# [Task description]
Transcribe the following records verbatim, starting with the line that contains "Task: Click the blue" and going on through the line that contains "pyautogui.click(x=16, y=372)".

# [Records]
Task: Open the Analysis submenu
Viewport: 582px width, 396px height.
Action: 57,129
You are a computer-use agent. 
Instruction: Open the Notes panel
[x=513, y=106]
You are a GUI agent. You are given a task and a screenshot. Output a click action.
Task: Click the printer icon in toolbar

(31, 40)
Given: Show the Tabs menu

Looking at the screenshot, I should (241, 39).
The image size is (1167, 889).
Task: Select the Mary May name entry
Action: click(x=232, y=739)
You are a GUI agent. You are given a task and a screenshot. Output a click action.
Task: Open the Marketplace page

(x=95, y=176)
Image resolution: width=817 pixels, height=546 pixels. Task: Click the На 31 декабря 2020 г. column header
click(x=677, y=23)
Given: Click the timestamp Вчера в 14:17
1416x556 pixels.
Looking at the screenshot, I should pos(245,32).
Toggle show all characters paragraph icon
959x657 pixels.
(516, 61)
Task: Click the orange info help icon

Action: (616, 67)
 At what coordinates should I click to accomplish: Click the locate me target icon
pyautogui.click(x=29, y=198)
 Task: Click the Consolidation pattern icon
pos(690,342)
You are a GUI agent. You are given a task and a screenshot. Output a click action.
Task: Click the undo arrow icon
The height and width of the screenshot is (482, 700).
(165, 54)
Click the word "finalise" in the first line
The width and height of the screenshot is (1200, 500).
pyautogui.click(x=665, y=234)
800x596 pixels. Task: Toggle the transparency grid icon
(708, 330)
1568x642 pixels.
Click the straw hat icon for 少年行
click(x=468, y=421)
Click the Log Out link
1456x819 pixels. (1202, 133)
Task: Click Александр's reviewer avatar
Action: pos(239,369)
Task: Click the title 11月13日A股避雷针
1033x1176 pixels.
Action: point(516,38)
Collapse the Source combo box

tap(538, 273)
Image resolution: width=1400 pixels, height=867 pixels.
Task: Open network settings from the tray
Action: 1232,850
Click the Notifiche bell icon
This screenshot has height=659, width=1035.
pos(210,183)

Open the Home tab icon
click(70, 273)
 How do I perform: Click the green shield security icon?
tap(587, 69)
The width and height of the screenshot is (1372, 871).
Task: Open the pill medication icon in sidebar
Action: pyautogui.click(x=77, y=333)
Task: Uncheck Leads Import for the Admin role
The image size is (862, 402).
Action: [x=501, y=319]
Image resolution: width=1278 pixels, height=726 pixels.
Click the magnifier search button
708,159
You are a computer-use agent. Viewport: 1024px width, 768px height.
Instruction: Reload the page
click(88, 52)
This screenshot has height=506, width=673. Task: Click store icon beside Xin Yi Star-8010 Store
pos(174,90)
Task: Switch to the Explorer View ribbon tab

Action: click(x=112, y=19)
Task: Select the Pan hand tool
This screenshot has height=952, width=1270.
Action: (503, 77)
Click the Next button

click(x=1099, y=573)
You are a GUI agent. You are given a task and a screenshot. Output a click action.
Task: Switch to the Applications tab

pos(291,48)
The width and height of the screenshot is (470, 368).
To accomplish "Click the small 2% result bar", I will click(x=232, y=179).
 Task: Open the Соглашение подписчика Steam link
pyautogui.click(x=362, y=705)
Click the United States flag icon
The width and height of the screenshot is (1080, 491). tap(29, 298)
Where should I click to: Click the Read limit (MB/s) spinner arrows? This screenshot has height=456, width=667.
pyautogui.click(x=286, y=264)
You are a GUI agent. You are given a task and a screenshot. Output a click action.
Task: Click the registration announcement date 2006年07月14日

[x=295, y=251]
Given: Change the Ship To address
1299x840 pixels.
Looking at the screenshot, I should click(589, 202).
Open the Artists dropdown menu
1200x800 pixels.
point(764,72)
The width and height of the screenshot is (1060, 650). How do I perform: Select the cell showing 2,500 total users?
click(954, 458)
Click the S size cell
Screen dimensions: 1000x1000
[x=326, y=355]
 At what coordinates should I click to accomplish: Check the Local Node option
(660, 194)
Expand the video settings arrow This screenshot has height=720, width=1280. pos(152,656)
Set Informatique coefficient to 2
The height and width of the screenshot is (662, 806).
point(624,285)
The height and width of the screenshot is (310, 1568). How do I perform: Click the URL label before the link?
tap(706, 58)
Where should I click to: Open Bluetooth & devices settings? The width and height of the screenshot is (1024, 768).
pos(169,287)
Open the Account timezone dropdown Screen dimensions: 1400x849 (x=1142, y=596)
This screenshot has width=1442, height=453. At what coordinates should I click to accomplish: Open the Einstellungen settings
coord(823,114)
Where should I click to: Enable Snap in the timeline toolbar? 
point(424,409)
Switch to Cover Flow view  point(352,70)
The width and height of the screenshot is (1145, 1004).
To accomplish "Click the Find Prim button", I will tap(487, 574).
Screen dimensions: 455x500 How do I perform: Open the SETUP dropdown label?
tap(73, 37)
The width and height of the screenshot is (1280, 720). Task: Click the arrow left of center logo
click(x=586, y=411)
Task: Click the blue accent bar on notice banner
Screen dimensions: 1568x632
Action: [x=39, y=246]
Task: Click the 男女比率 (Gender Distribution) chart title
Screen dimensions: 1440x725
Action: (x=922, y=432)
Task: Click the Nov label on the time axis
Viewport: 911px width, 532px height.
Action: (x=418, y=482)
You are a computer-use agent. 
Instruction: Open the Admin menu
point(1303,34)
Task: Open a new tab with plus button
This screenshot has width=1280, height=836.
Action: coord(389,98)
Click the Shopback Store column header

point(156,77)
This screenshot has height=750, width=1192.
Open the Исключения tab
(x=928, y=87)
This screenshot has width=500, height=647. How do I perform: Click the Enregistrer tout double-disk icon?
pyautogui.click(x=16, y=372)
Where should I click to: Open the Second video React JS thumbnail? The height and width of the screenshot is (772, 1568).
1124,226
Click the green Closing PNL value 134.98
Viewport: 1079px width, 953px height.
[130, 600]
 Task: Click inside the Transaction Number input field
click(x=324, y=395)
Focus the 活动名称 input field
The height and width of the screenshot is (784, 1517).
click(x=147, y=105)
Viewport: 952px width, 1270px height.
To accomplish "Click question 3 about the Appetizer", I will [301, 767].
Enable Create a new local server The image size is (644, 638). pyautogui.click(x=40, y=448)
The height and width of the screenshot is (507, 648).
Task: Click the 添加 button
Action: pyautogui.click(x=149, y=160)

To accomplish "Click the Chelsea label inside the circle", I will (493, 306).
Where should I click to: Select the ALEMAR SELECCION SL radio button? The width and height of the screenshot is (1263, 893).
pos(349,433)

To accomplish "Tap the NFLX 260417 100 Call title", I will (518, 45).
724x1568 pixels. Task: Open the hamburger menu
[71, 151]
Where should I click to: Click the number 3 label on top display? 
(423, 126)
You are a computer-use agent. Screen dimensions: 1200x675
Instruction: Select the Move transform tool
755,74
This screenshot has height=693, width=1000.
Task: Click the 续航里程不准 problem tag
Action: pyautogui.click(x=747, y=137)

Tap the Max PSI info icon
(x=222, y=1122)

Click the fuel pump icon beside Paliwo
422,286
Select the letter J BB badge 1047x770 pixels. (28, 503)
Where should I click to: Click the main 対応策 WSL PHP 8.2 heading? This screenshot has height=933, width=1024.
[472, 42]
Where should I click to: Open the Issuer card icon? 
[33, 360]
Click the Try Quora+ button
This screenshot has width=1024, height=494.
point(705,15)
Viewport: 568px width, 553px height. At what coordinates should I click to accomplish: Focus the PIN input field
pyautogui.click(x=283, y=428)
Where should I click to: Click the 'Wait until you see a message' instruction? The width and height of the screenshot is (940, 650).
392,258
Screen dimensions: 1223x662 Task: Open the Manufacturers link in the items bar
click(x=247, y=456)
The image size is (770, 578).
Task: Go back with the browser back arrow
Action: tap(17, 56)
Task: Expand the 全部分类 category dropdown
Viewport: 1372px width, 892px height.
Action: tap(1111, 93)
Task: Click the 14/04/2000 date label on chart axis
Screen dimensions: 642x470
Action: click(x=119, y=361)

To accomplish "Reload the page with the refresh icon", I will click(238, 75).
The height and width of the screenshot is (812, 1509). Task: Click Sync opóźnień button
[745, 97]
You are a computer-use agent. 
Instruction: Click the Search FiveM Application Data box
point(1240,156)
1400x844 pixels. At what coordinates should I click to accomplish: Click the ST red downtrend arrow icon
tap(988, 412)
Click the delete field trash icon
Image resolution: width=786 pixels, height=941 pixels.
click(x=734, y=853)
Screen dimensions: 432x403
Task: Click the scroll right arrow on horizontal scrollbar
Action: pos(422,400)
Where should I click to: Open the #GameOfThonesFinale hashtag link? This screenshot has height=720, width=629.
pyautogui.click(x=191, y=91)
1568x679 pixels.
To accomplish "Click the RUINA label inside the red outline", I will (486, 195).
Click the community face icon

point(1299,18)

# [Exercise output]
Task: Click the blue accent bar on notice banner
Screen dimensions: 1568x632
Action: [x=39, y=246]
Task: Click the 男女比率 (Gender Distribution) chart title
Screen dimensions: 1440x725
Action: (x=922, y=432)
Task: Click the Nov label on the time axis
Viewport: 911px width, 532px height.
Action: (x=418, y=482)
You are a computer-use agent. 
Instruction: Open the Admin menu
point(1303,34)
Task: Open a new tab with plus button
This screenshot has width=1280, height=836.
Action: coord(389,98)
Click the Shopback Store column header

point(156,77)
This screenshot has height=750, width=1192.
Open the Исключения tab
(x=928, y=87)
This screenshot has width=500, height=647. How do I perform: Click the Enregistrer tout double-disk icon?
pyautogui.click(x=16, y=372)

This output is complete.